• Tony Bennett debuted his signature song “I
Left My Heart in San Francisco” at the Black Orchid Club in
Hot Springs. With encouragement from the club’s bartender, Bennett
added the song to his act the next evening at the Fairmont Hotel in
San Francisco.
• Hot Springs has long been a favorite of professional
athletes:
• During the late 1800s and early 1900s, Hot
Springs served as the off-season capital of Major League Baseball
with the Chicago Cubs, St. Louis Cardinals, Pittsburgh Pirates,
Brooklyn Nationals, Chicago White Stockings, and Boston Red Sox
all holding their spring training camps in the area;
• Babe Ruth first visited as a young Red Sox
pitcher and returned often to bathe in the waters and play golf;
• Heavyweight boxer Billy Conn trained for his
1946 rematch with Joe Louis in the gym at the Fordyce Bathhouse.

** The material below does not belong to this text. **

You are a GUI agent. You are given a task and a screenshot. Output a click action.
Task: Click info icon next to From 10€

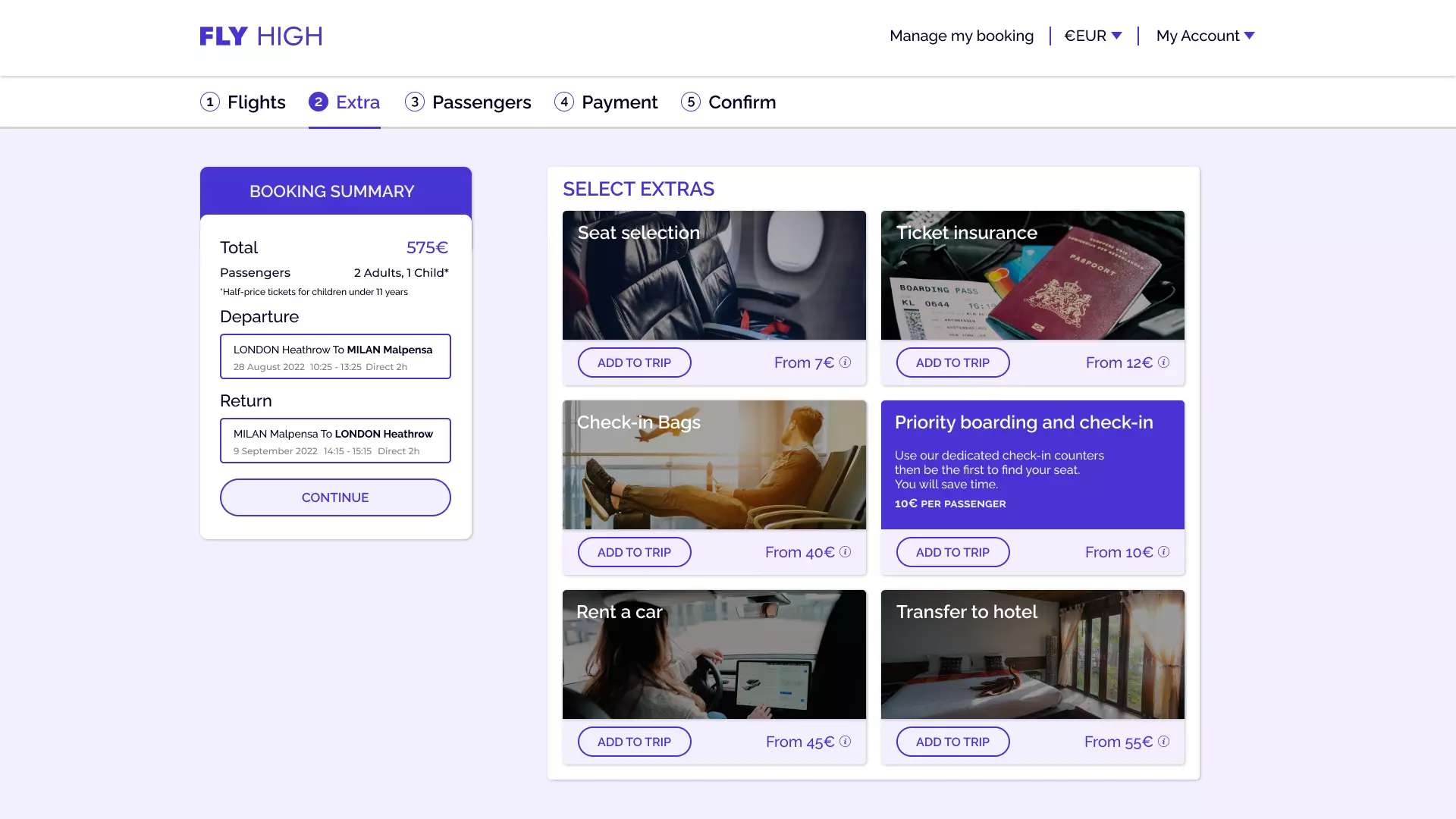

Conn lost, just as he had in the 1941 fight with Louis that was
billed as “The Fight of the Century;”
• James Braddock, the heavyweight boxing champion
of the world known as “The Cinderella Man,” was a frequent
Hot Springs visitor and worked out with the town’s high school
football team in October of 1935;
• Other notable boxing figures, including Jack
Dempsey, John L. Sullivan, Jim Corbett, Joe Louis, and Jess Willard,
were frequent visitors to the area.
• St. Louis beer baron Gussie Busch was married
in a civil ceremony in the lobby of Hot Springs’ Majestic Hotel.
• Bill “Bojangles” Robinson celebrated
his 66th birthday in Hot Springs by dancing down nearly two miles
of downtown streets as a thousand onlookers cheered him on.
• Hot Springs’ Alligator Farm was the first
of its kind to open in 1902 and is Arkansas’ oldest tourist
attraction.
• Hot Springs is the childhood home of former President
William Jefferson Clinton, who graduated from Hot Springs High School
in 1964.
• Hot Springs’ other noted presidential guests
included Theodore Roosevelt, Franklin and Eleanor Roosevelt, John
F. Kennedy, and Harry Truman, who enjoyed playing small stakes poker
at his favorite Hot Springs’ club where he was known as a notoriously
bad tipper.
Hot Springs held appeal for many gangsters, who came to
town to enjoy the baths and partake in the town’s plentiful gaming
opportunities:
• Illegal casino gambling in the 1920s and 1930s
brought many wealthy show business celebrities and mob figures to
town;
• Al Capone maintained Suite 443 in the Arlington
Hotel;
• Lucky Luciano’s last arrest took place
on the promenade behind the Ozark Bath House;
• Illegal gambling reached its peak in the 1950s
and 1960s in night clubs such as The Belvedere Club, The Southern
Club, and The Vapors;
• The U.S. Justice Department concluded that Hot
Springs had the largest illegal gambling operation in the country
in 1961;
• Illegal gambling was eradicated from Hot Springs
in 1966 under the reform administration of Governor Winthrop Rockefeller.